I have some images “X” which I pass through a network that outputs some boundary boxes. Based on these boundary boxes I crop “X” and get “cropped X”. The “cropped X” is reduced to grayscale and the mean is computed (per image).

In case the mean is < 0.8, I change it to 0, otherwise, it keeps its value. This is then used with a SmoothL1Loss with the hopes that I can train the network to output boundary boxes that contain some content and it’s not blank, i.e. their grayscale mean is lower than 0.8.

Up until the computation of the boundary boxes, I understand the gradient flow.

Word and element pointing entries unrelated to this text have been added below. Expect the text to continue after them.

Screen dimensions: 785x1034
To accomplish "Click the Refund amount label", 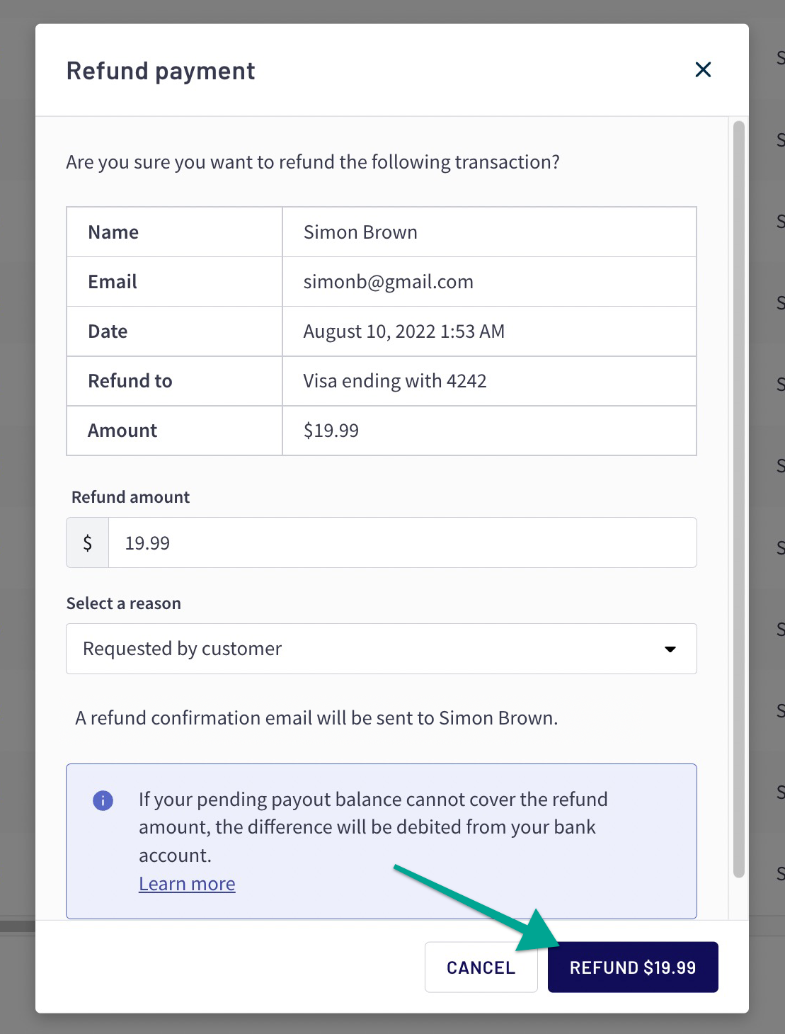I will click(131, 497).
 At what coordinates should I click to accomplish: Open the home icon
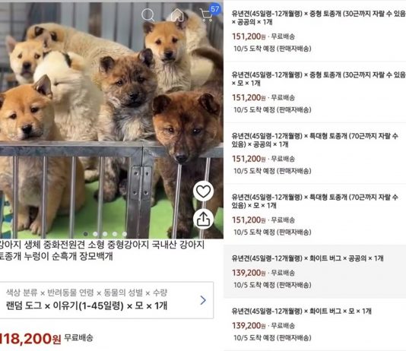[177, 15]
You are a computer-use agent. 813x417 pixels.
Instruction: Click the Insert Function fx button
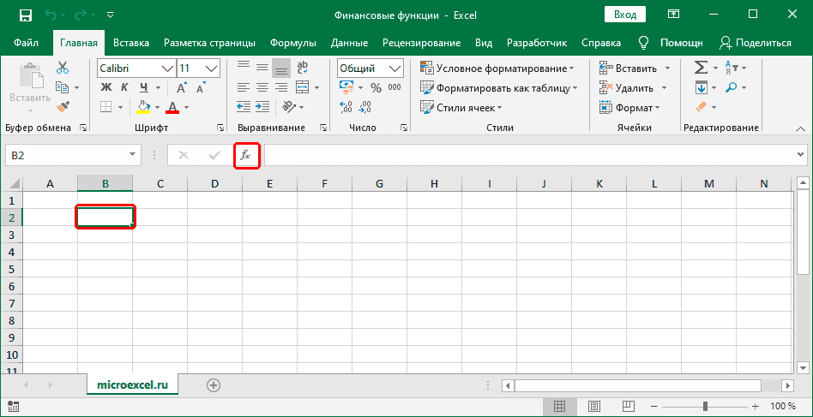[245, 155]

From there on, I would like some advice/insights.

I slice the images “X” based on the boundary boxes, i.e.:

temp_x_2 = temp_x[:, int(bbxes[i, j, 2]):int(bbxes[i, j, 2] + bbxes[i, j, 0]),

int(bbxes[i, j, 3]):int(bbxes[i, j, 3] + bbxes[i, j, 1])]

(A) Do I need to set the “requires_grad” to True for temp_x? Note that bbxes have requires_grad set to True.

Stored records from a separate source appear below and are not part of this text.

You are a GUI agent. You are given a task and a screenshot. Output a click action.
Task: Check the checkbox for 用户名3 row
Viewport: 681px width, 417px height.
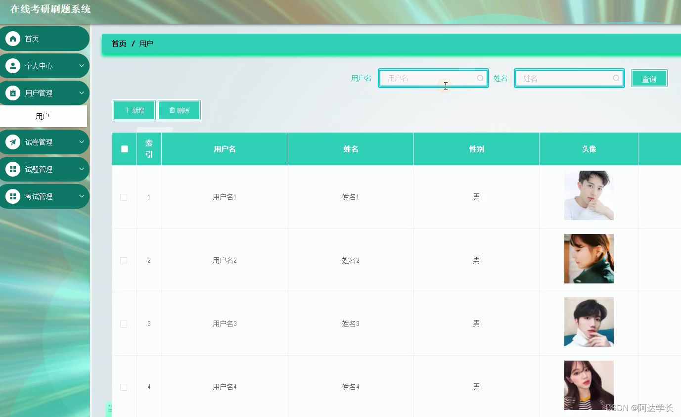coord(124,324)
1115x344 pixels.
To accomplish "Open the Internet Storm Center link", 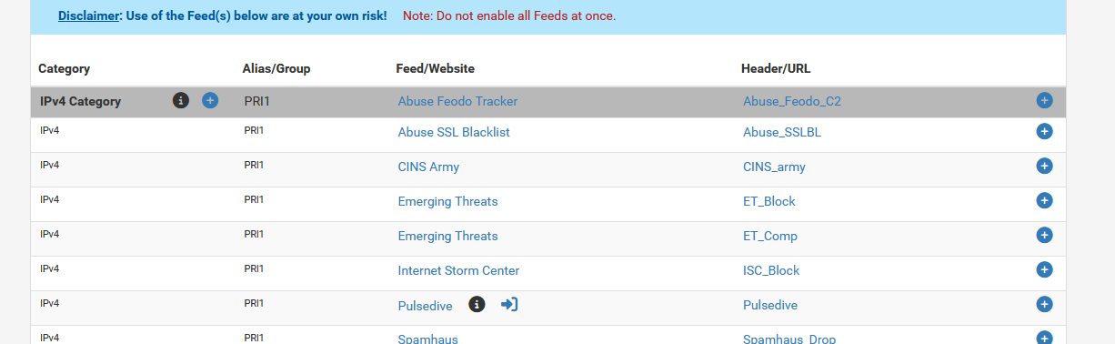I will (458, 270).
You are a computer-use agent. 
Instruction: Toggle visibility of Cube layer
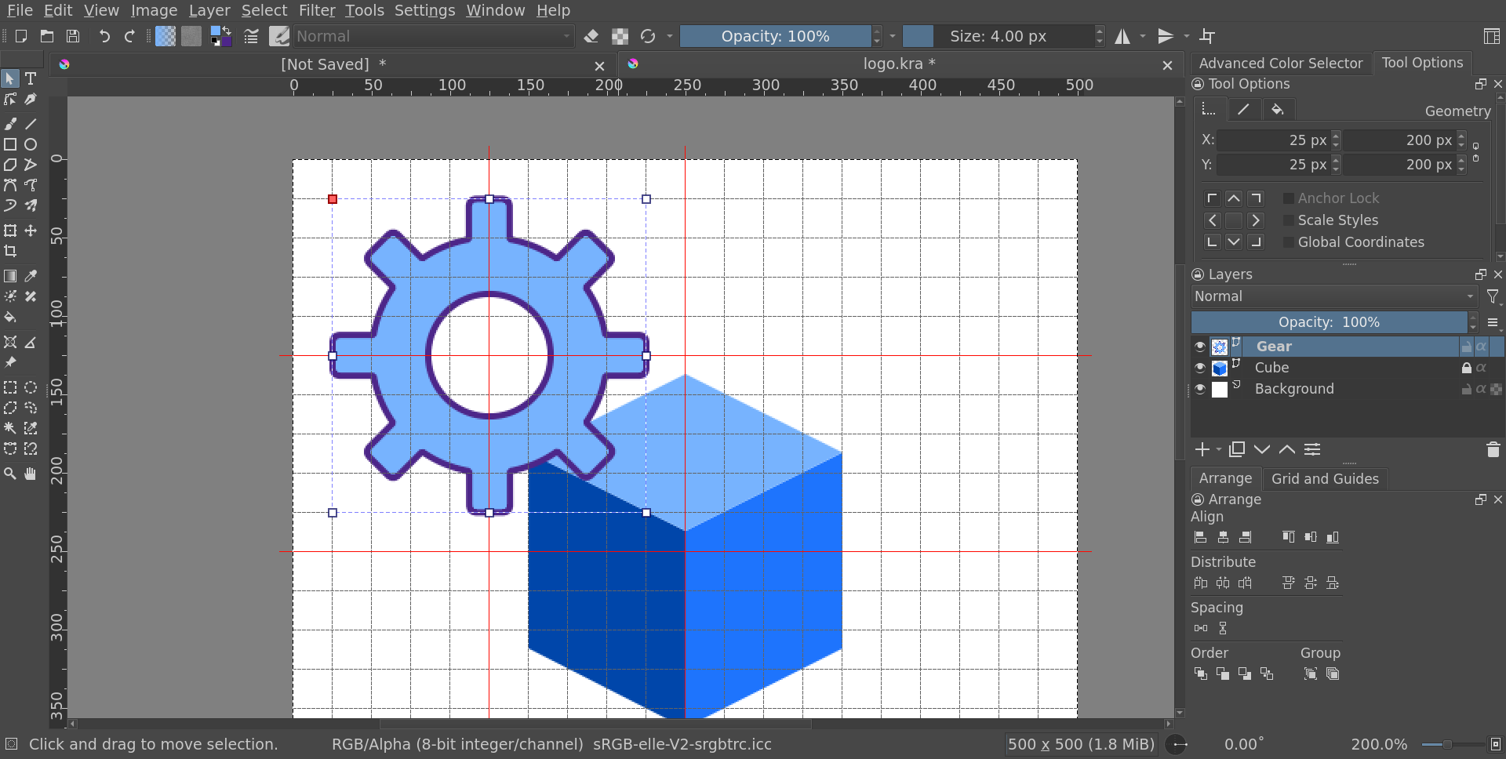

Following that, I manually convert them to grayscale and compute the mean, all using torch operations, i.e.:

temp_x_2[0, :, :] = temp_x_2[0, :, :] * 299/1000

temp_x_2[1, :, :] = temp_x_2[1, :, :] * 587/1000

temp_x_2[2, :, :] = temp_x_2[2, :, :] * 114/1000

temp_x_2 = torch.sum(temp_x_2, dim=0)

… = torch.mean(temp_x_2)

(B) Does this look (1) right and (2) efficient? I avoid pillow operations to keep the gradient flow going.

Finally, when I pass the means into SmoothL1Loss with the target set to 0, I get “leaf variable has been moved into the graph interior”. © Why is this the case?

Any insights & advice would be greatly appreciated!